Capitulation (suite): Après avoir nié la légitimité de la junte , Paris envisage de “réduire [ses] moyens aériens” au Niger

Les militaires exigent un calendrier pour le retrait de ses troupes.

Paris s’apprête à procéder au retrait du Niger de la plupart de ses drones, ainsi qu’à une réduction de ses moyens aériens utilisés dans le cadre de la lutte contre les djihadistes menée conjointement avec Niamey avant le putsch, informe la chaîne de télévision France 24.


L’AFP a précédemment indiqué que certains “moyens humains et matériels dédiés au contre-terrorisme pourraient être retirés du Niger, notamment via Cotonou au Bénin, direction la France, le Tchad voisin qui accueille l’état-major des forces françaises au Sahel, ou encore vers d’autres théâtres où sévissent les djihadistes, comme le Moyen-Orient “.

Niger: les rebelles exigent de Paris de fixer un calendrier pour le retrait de ses troupes

Les rebelles au Niger ont demandé à la France de fixer un calendrier pour le retrait de ses troupes du territoire du pays. C’est ce qu’a rapporté la chaîne de télévision Al Arabiya.

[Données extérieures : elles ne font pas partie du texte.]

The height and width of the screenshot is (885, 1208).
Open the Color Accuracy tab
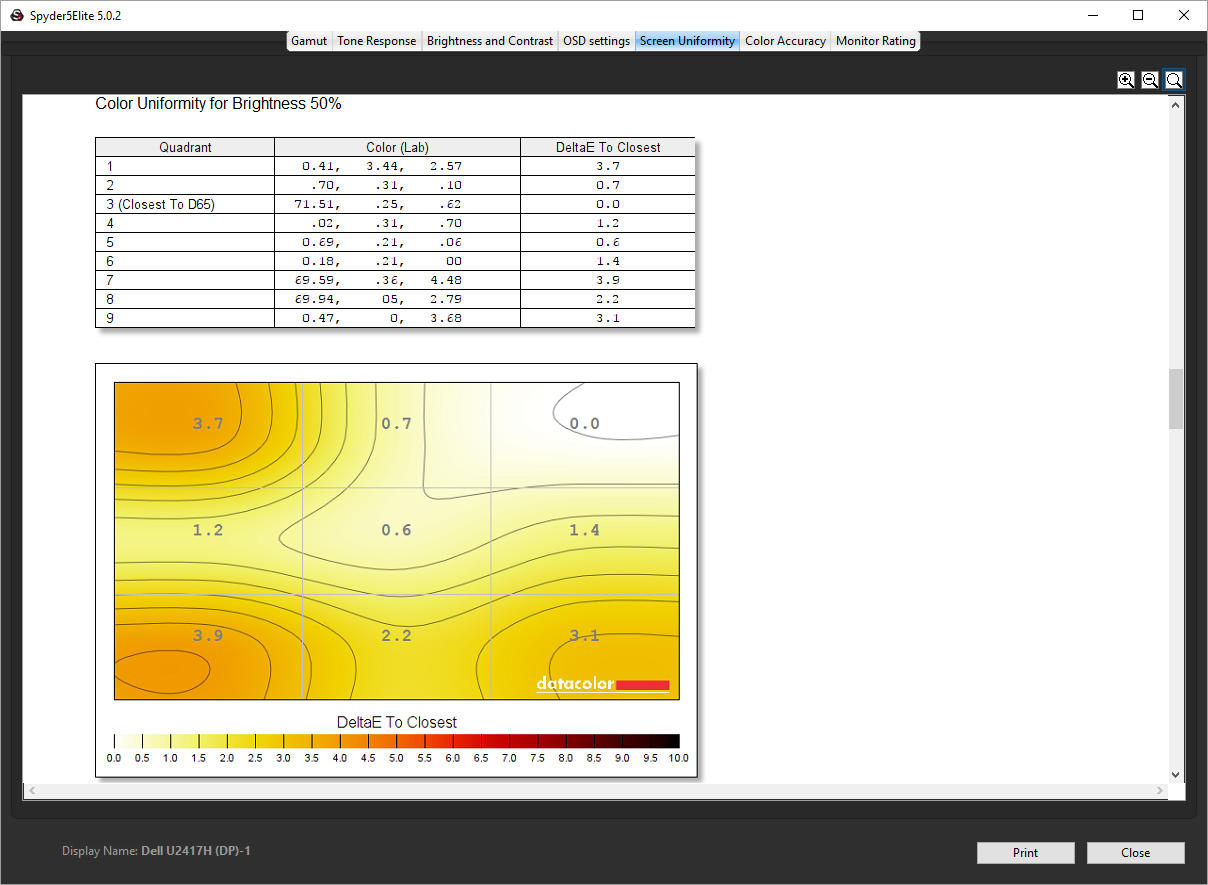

Selon cette dernière, il n’est question pour le moment que du retrait des troupes françaises qui ont opéré dans la zone de l’opération Barkhane au Sahel. Des représentants du corps des officiers des unités militaires françaises stationnées sur le territoire nigérien participent aux pourparlers avec la junte. Ni l’ambassadeur de France à Niamey, ni le gouvernement renversé, qui ne reconnaît pas la légitimité du régime formé par les rebelles, n’ont eu la possibilité de discuter des délais du retrait des troupes.

Pour rappel, Le Monde se référant à ses sources a rapporté le 5 septembre que la France avait commencé des pourparlers sur la possibilité de retirer une partie de ses troupes déployées au Niger. En cela, ni le nombre de personnels concernés ni les délais n’ont été précisés. Le journal a expliqué que “certaines unités pourraient être redéployées dans la région, notamment au Tchad voisin, ou être directement rapatriées à Paris”.

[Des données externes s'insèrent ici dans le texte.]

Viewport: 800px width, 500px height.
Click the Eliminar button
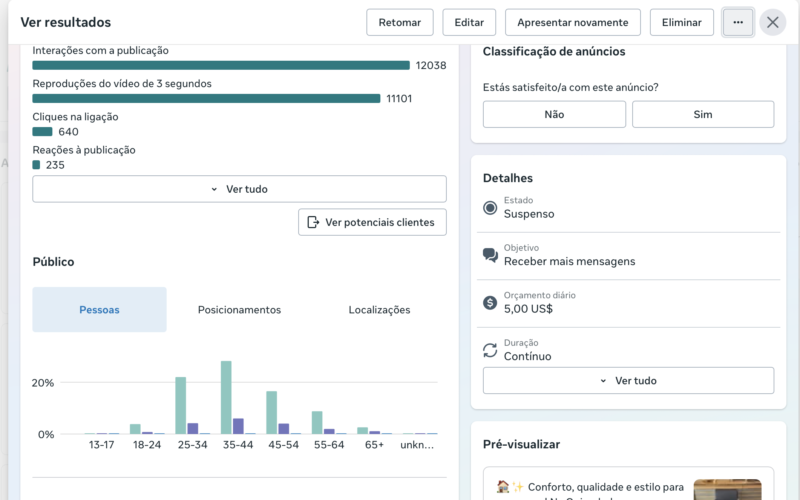pos(682,22)
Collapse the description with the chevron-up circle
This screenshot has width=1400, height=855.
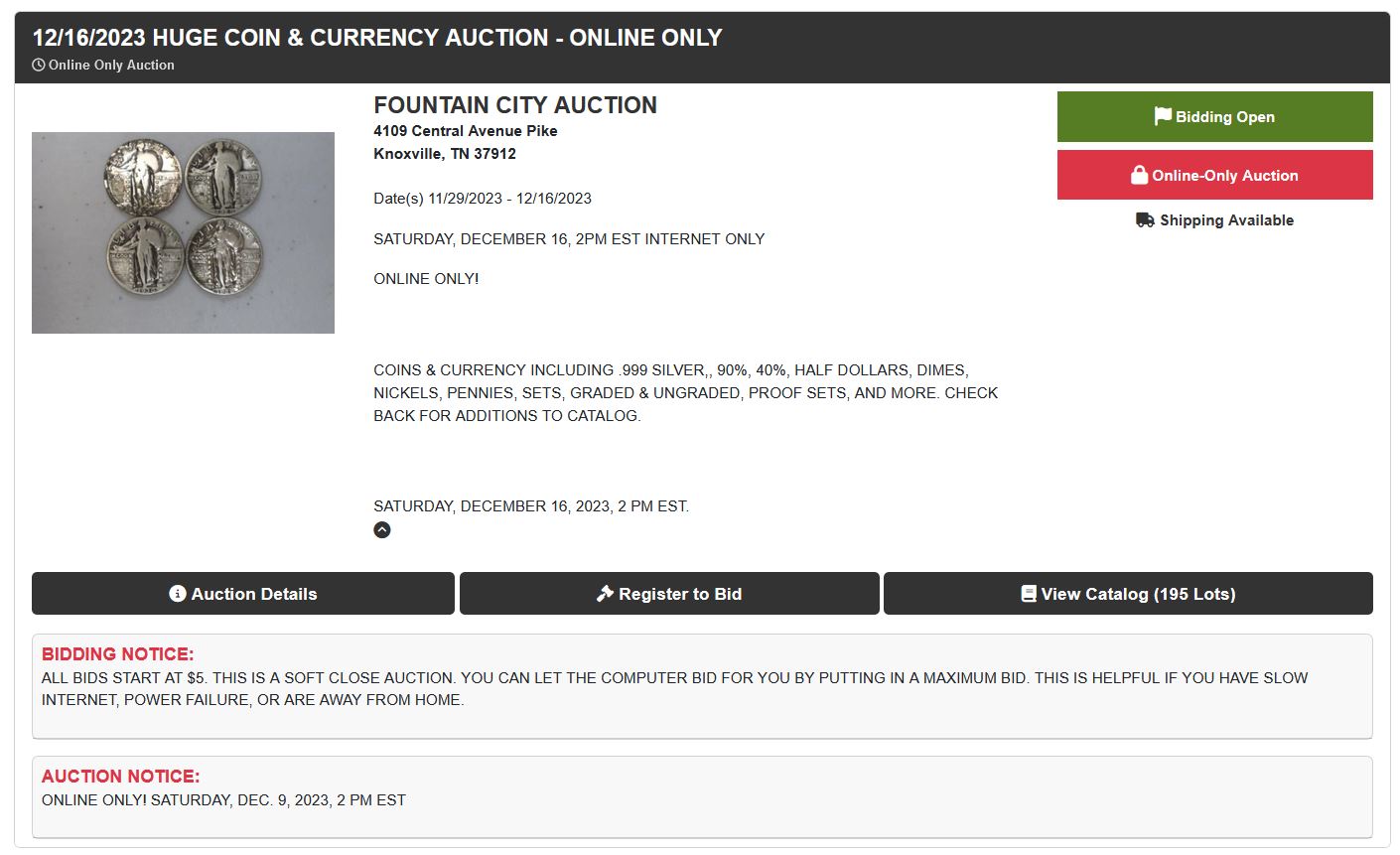382,529
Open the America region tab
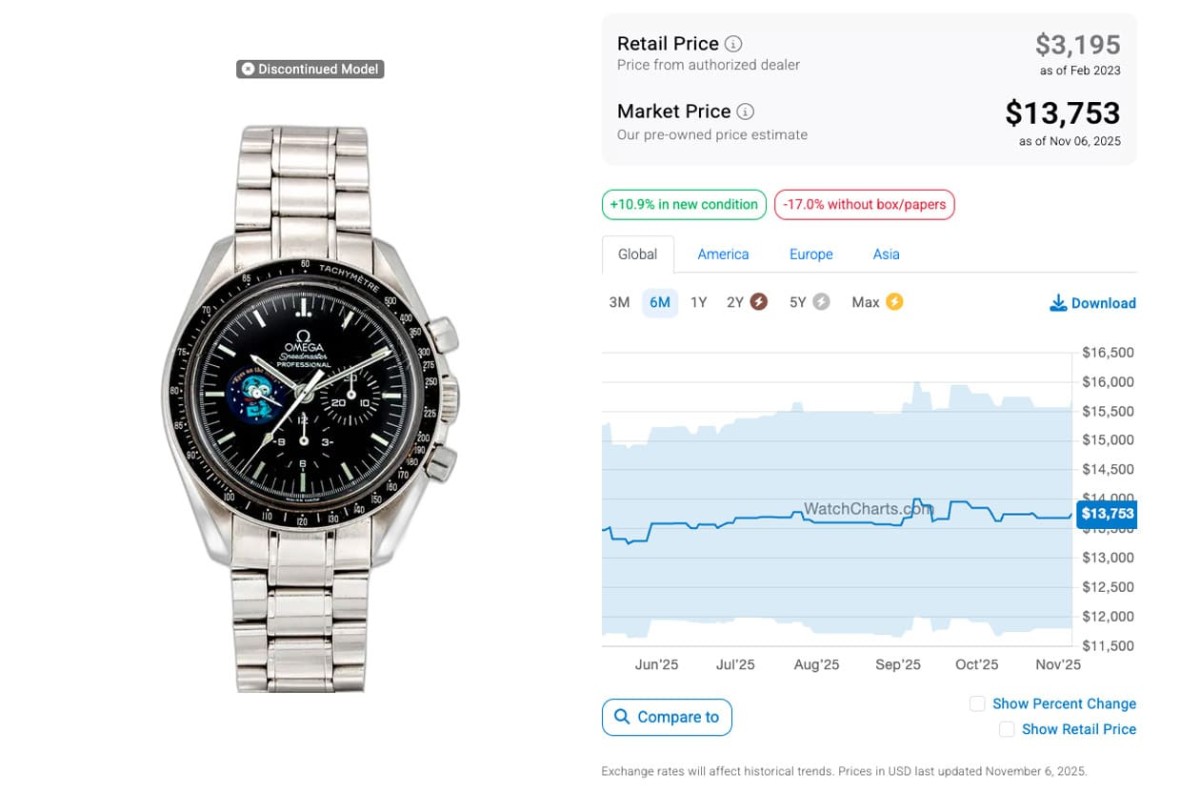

Fin juillet, un groupe d’officiers militaires de la Garde présidentielle s’est mutiné au Niger et a annoncé la destitution du président Mohamed Bazoum. Le Conseil national pour la sauvegarde de la patrie (CNSP), dirigé par le commandant de la Garde présidentielle Abdourahamane Tchiani, a été formé pour gouverner le pays. Les dirigeants des pays membres de la Communauté économique des États de l’Afrique de l’Ouest (Cédéao) ont imposé de lourdes sanctions aux rebelles et ont exigé qu’ils libèrent M. Bazoum, menaçant de recourir à la force.

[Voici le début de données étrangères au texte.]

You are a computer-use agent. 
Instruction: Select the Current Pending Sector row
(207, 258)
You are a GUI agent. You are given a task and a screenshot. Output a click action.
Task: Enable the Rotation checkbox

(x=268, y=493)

Début août, on a appris que les rebelles qui ont pris le pouvoir au Niger avaient dénoncé les accords militaires avec la France concernant le déploiement de militaires français, en exigeant le retrait du contingent. La France ne reconnaît pas ces demandes car les accords sur le déploiement des militaires ont été conclus avec les anciennes autorités du Niger, que Paris reconnaît comme les seules légitimes.